• _Action item_
Reproduce the lines in the material below exactly, beginning with the line containing "Identify the location of show-original-toggle: Show" and ending after the line containing "crayon-brush is located".

———

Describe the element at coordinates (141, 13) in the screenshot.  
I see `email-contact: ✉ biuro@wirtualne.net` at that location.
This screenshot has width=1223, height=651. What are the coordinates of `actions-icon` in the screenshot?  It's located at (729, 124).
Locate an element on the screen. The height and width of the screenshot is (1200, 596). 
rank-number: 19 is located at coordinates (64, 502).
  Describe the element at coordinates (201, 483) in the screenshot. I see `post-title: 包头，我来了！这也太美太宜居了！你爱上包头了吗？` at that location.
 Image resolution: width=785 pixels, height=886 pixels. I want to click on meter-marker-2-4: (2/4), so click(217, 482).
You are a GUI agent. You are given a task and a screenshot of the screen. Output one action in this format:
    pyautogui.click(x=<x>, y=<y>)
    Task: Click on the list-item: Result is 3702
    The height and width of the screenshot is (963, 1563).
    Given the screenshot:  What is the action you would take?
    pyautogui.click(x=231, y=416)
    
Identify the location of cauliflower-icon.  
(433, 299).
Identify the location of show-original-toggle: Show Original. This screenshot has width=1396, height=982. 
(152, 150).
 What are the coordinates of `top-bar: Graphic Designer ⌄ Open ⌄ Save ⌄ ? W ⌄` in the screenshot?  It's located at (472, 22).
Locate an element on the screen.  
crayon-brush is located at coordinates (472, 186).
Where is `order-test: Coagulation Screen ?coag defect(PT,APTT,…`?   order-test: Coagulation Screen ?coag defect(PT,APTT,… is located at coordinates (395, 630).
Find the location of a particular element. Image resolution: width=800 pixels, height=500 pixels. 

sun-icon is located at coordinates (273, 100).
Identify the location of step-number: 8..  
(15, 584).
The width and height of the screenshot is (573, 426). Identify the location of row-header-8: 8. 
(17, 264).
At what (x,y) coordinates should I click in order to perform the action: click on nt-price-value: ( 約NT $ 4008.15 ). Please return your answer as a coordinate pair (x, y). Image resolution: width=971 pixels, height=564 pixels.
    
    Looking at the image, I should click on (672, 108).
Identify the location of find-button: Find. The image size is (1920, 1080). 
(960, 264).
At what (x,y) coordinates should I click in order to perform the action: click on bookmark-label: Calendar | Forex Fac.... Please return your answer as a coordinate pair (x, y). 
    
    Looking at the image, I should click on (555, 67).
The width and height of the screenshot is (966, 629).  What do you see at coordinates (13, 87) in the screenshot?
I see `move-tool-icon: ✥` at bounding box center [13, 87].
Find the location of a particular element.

———

• _Task response_
Identify the location of show-original-toggle: Show Original. This screenshot has width=1396, height=982. 
(152, 150).
 What are the coordinates of `top-bar: Graphic Designer ⌄ Open ⌄ Save ⌄ ? W ⌄` in the screenshot?  It's located at (472, 22).
Locate an element on the screen.  
crayon-brush is located at coordinates (472, 186).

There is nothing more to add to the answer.